Seneca gibt der Tugend den Vorzug vor der Lust

Seneca kritisiert die Menschen, die behaupten, Lust und Tugend seien gar nicht voneinander zu trennen. Sie sind der Meinung, dass niemand ein ehrbares Leben führen könne, ohne zugleich Vergnügen daran zu haben. Seneca kann dagegen nicht entdecken, wie zwei so verschiedene Dinge eine feste Verbindung miteinander eingehen können. Seneca erklärt: „Dazu kommt noch, dass es auch im erbärmlichsten Leben Lust gibt, Tugend eine schlechte Lebensweise gar nicht erst zulässt und dass es Unglückliche gibt, nicht an Mangel an Lust, sondern durch die Lust selbst, was unmöglich wäre, wenn Tugend und Lust so innig verbunden wären.“ Die Tugend muss oft ganz der Lust entbehren, ohne jedoch jemals aus sie angewiesen zu sein.

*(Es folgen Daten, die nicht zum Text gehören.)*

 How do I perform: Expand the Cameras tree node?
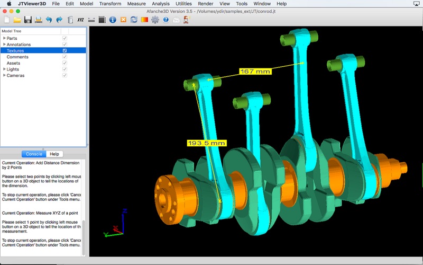click(x=4, y=75)
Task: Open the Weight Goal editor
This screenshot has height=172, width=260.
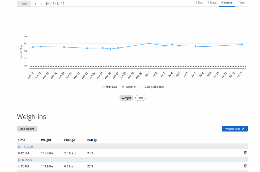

Seneca beschreibt den Unterschied zwischen der Tugend und der Lust

Die Tugend ist für Seneca etwas Hohes, Erhabenes und Königliches, etwas Unbesiegbares, das sich nicht überwinden lässt. Die Lust dagegen ist etwas Niedriges, Sklavisches, Schwächliches, Vergängliches, fest beheimatet in Bordellen und Gasthäusern. Die Tugend trifft man im Tempel auf dem Forum und in den Ratssälen, die Lust eher in Badehäusern und Saunen. Seneca schreibt: „Einer vernünftigen Sinnenart ist jeder Richtungswechsel, jeder Hass gegen sich selbst und jede Abänderung der besten Lebensform fremd, die Lust hingegen verlischt mitten auf ihrem Höhepunkt, ihr Spielraum ist äußerst begrenzt.“

Seneca vertraut auf die Weisung der Alten, die beste Lebensweise der angenehmsten vorzuziehen, damit auf diese Weise die Lust zum Begleiter, nicht zum Führer einer geradlinigen und guten Willenshaltung wird. Seneca fährt fort: „Die Natur sollen wir uns zur Führerin wählen, nach ihr richtet sich die Vernunft, ihre Ratschläge holt sie ein. Also ist ein wahrhaft glückliches und naturgemäßes Leben ein und dasselbe.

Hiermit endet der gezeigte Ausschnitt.